Got an Oregon 410-120 Grinder for Christmas and used it for the first time last night. Earlier, I noticed that the chains I bought had more of a 20 degree angle than a 25. I went with the 25 like the chart said. I also used the 10 degree tilt like tech art said (though the 410-120 doesn’t say ten degrees I just hoped that “right away all the way was 10).

When I clamped the chain down, it tilted the chain. Thankfully, it tilted the opposite way for the cutters on the other side. Wasn’t much, but makes 10 degrees hard to find.

When I did the depth gauges, I dressed the wheel, but ten the tops of the depth gauges came out flat. Is that a bad thing? Or should they slope down? In that case, wish I hadn’t dressed the wheel. I used a Stihl depth gauge tool and file for the first one, but even with the stopper, the grinder took them down more than I anticipated. And the right hand cutters would chatter at first. I’m guessing from the way the wheel contacts them as they pointed against the direction of the wheel. At any rate, it is a very wood hungry and scary chain to use now. Won’t be grinding the gauges for a long time.

Has this happened with anyone else? I’m guessing that if I hadn’t dressed the wheel, I could then angle it and align it with the depth Guatemalan guide that is on the guages themselves. Your thoughts?


----------



## Huskyuser (Jan 28, 2019)

I also have the 410-120 and for the money it's a decent chain grinder especially if you're weekend warrior like me.

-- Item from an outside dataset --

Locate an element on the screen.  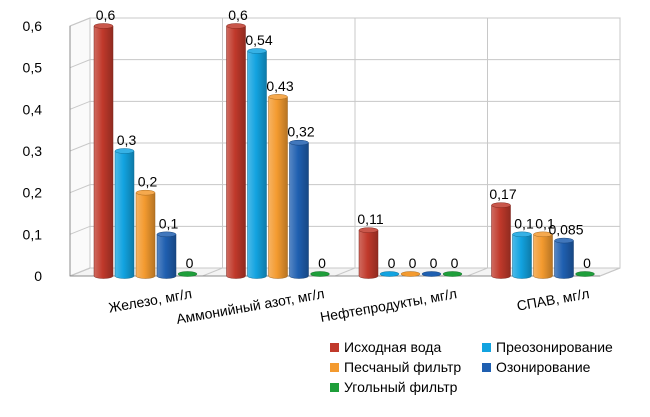
legend-item: Озонирование is located at coordinates (536, 367).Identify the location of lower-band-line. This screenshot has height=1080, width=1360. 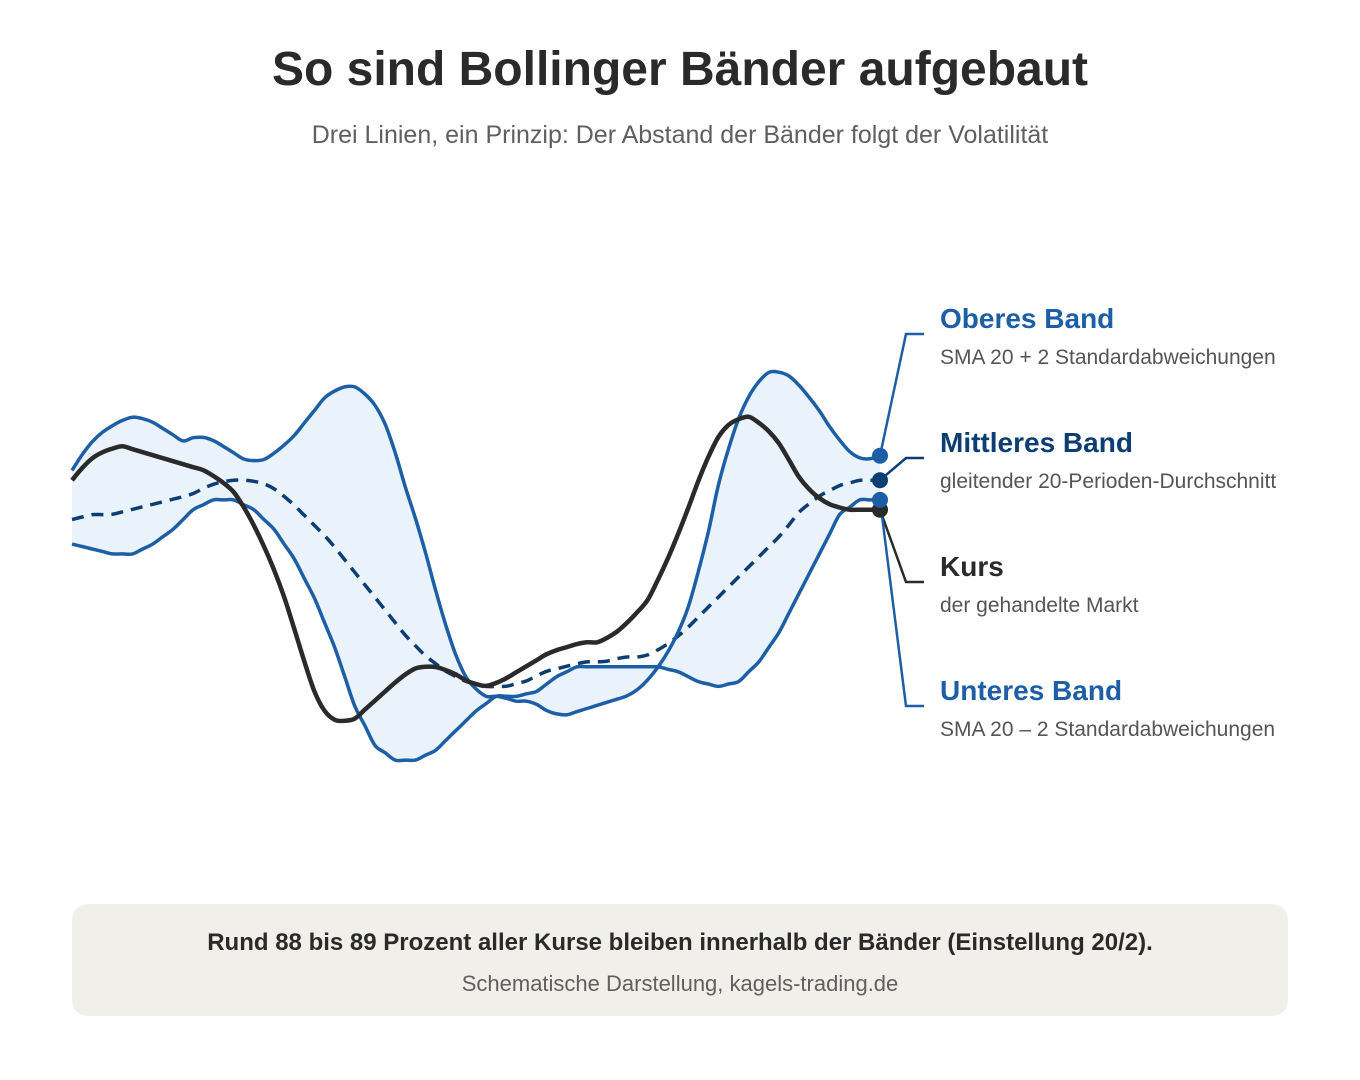
(476, 630).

One of the things I like about grinding my own chains is that I can set those angles to anything I want so long as "I'm" satisfied.

I use a ten degree tilt front to back. I strive to have all the teeth the same length and set the raker depth to about .025. This gives a nice chip without being to aggressive. I don't use the grinder to adjust the raker depth. I don't feel like breaking the machine down just to dress these and do them by hand with a flat file.

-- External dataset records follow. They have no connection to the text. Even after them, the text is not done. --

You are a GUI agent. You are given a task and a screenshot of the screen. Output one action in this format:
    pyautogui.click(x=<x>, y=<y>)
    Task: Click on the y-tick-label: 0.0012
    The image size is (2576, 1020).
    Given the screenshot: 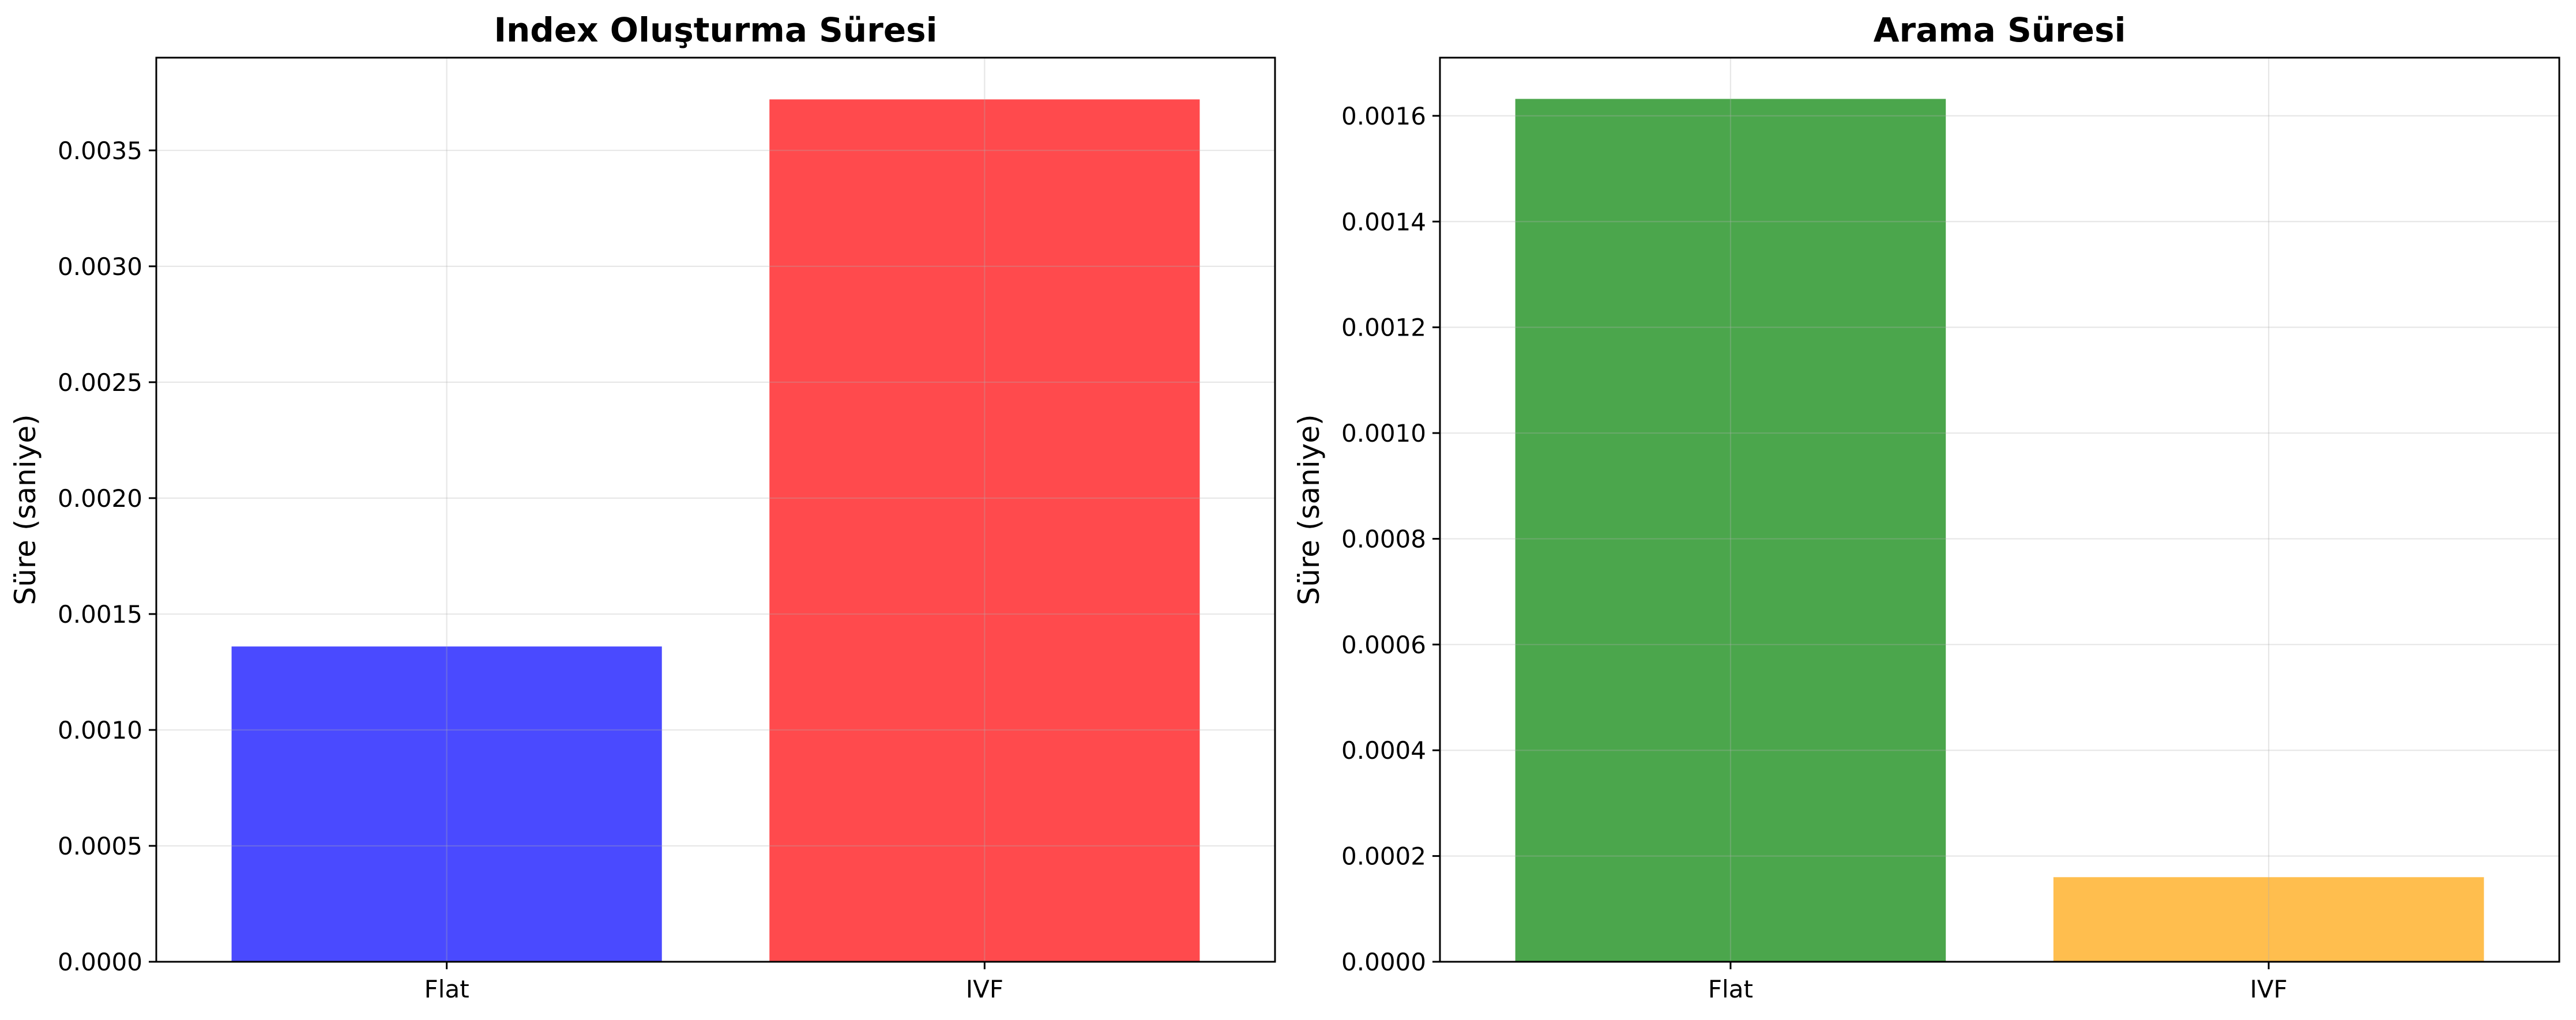 What is the action you would take?
    pyautogui.click(x=1384, y=328)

Burr is something which also affects the cut. What I don't like about these sharpeners is the wheel rotate in one direction. While this is great for the front teeth, the rear teeth end up with a burr extending from the cut edge and this has caused the saw to cut crooked. To correct this I change the rotation of the grinding wheel, force it to run backwards. This allows me to cut into the tooth rather than away from it and doesn't not leave a burr. Since the wheel throws sparks at me instead of away I wear a safety shield.

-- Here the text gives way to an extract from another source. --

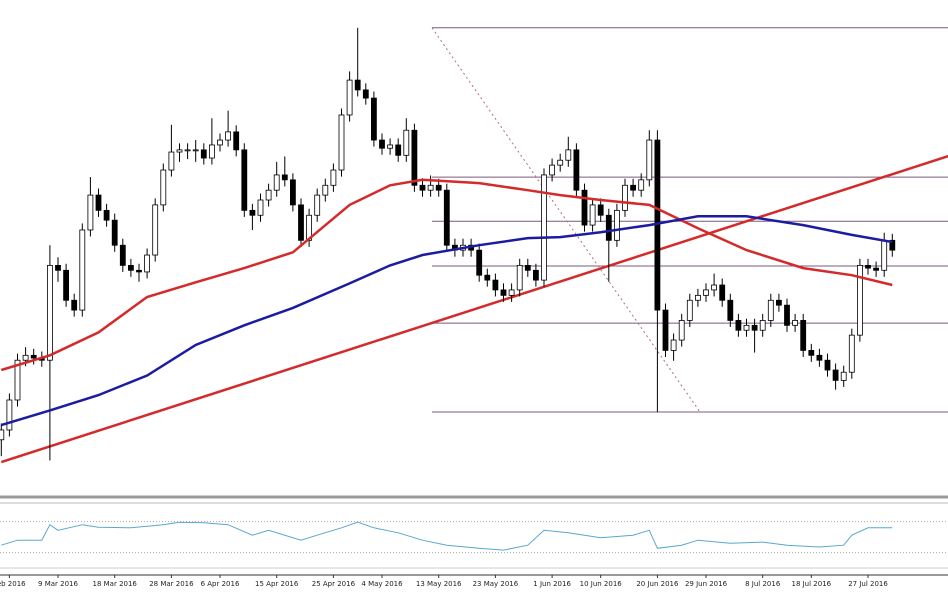 Image resolution: width=948 pixels, height=593 pixels. I want to click on x-tick-label: 25 Apr 2016, so click(334, 584).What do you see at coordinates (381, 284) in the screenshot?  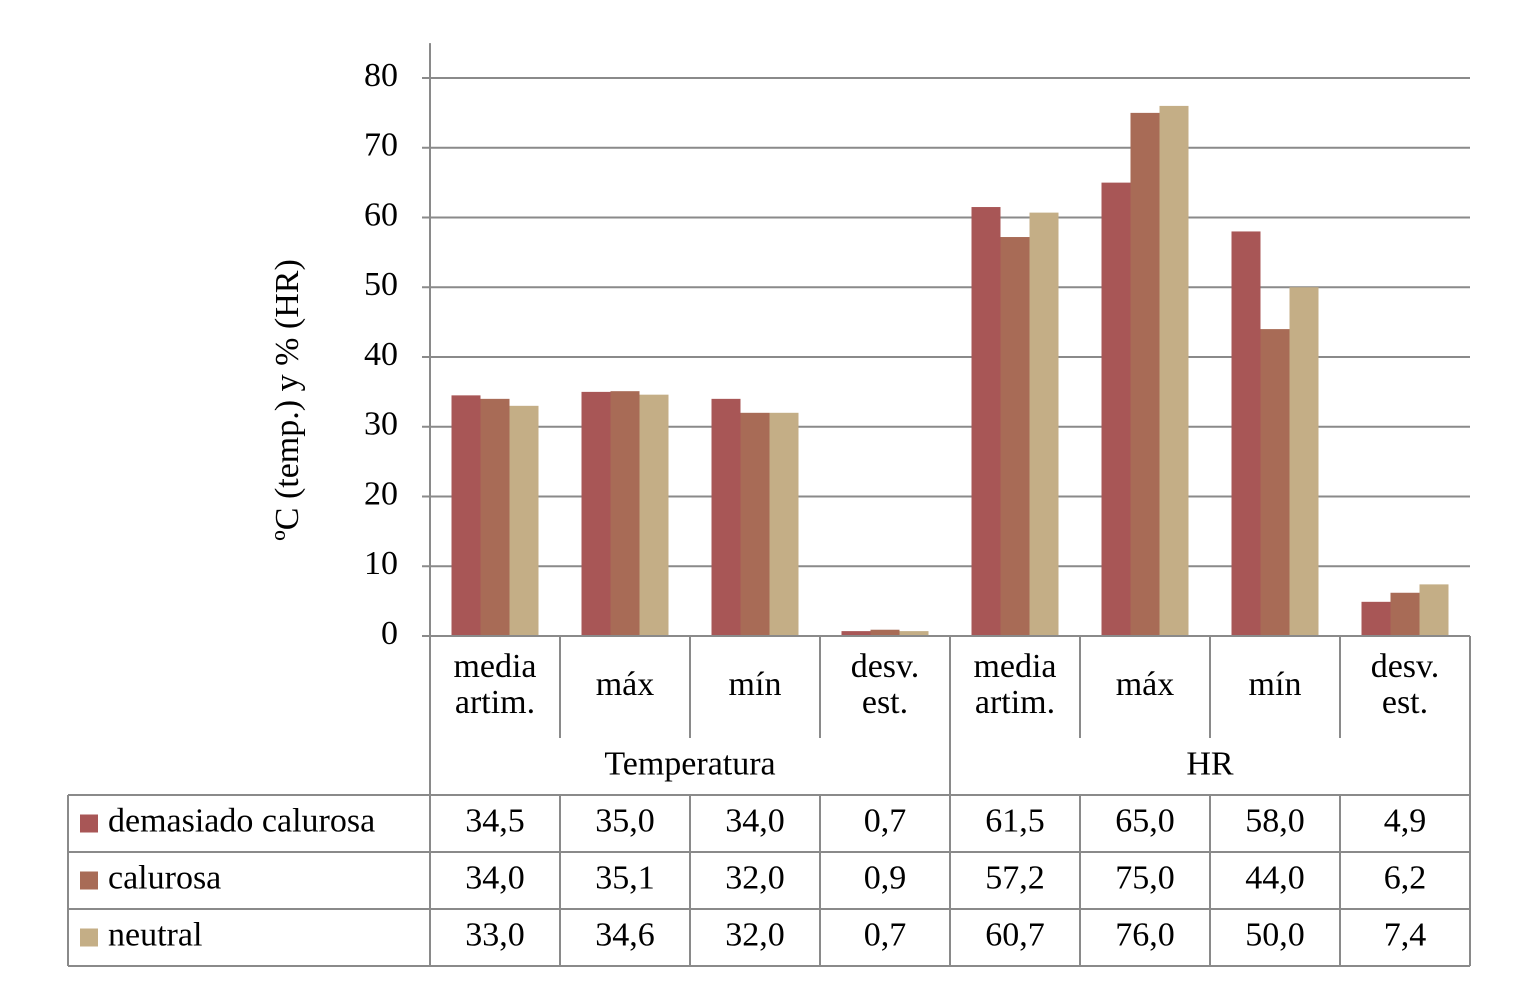 I see `y-tick-label: 50` at bounding box center [381, 284].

I'm thinking of adding a second grinder, one to sharpen and one to dress the raker height. This keep consistency tight and will translate into cutting performance.


----------



## Jon9sered (Jul 13, 2020)

Alpendave said:


> Got an Oregon 410-120 Grinder for Christmas and used it for the first time last night. Earlier, I noticed that the chains I bought had more of a 20 degree angle than a 25. I went with the 25 like the chart said. I also used the 10 degree tilt like tech art said (though the 410-120 doesn’t say ten degrees I just hoped that “right away all the way was 10).
> 
> When I clamped the chain down, it tilted the chain. Thankfully, it tilted the opposite way for the cutters on the other side. Wasn’t much, but makes 10 degrees hard to find.
> 
> ...


you have to dress the bigger wheel as per instruction manual ...yes I know thats almost impossible to do.


----------